----- ARTICLE

Le verbe falloir est sans doute le plus usité par les Algériens. En tous lieux et en tous temps, l'intimation la plus creuse du vocabulaire est galvaudée pour n'importe laquelle des raisons sans que l'on se rende compte que sa réalité est une invitation à la démission. Son étalage à tout bout de champ pousse au désarmement et ce sont toujours les faux savants bavards qui s'ingénient à vouloir attacher ceux qui les écoutent à un enseignement virtuel pour les noyer dans une drôle de diversion. On instruit de ce qu'il faut faire en torturant le verbe falloir sans égard pour le comment faire et la légèreté de son contenu est d'autant plus inconséquente qu'elle se formule en croisant les bras.

Que de manipulateurs de théories le pays recèle mais la plupart restent abrités sous le toit du vocabulaire, les uns convaincus d'être détenteurs de la science infuse, les autres ligotés par un système qui ne leur accorde que les fortes humeurs virtuelles des mots.

Face à la crise démentielle qui secoue l'Algérie, tout un chacun sait ce qu'il faut faire et le rabâchage de l'intimation s'arrête à la gratuité des dictionnaires et ne soumet malheureusement pas la vague déclaration à aucun engagement.

Entreprendre n'est pas facile et l'action n'est pas aisée. Se contenter d'instruire et recommander à la légère ce qu'il y a à faire, en occultant les immenses embûches du terrain, n'est-il pas finalement le témoignage d'une fuite en avant pour se dégager de sa responsabilité ? A l'impossible nul n'est tenu. Mais indiquer aux autres des itinéraires sans adresses est illusoire.

----------
----- DONNÉES ENREGISTRÉES

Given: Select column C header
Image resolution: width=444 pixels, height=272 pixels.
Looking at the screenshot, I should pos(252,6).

----------
----- DONNÉES ENREGISTRÉES

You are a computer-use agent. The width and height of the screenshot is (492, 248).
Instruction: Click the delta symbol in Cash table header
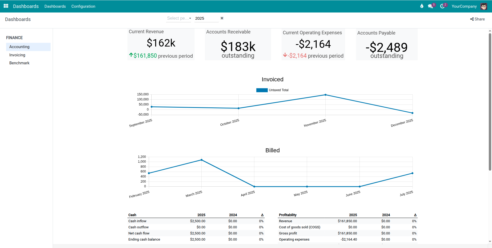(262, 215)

----------

CONSIGNE A: D'après l'article, quel verbe est sans doute le plus employé par les Algériens ?
CONSIGNE B: Recopiez, s'il vous plaît, le passage de l'article qui va de « Que de manipulateurs » jusqu'à « virtuelles des mots. » inclus.

RÉPONSE A: Le verbe falloir.

RÉPONSE B:
Que de manipulateurs de théories le pays recèle mais la plupart restent abrités sous le toit du vocabulaire, les uns convaincus d'être détenteurs de la science infuse, les autres ligotés par un système qui ne leur accorde que les fortes humeurs virtuelles des mots.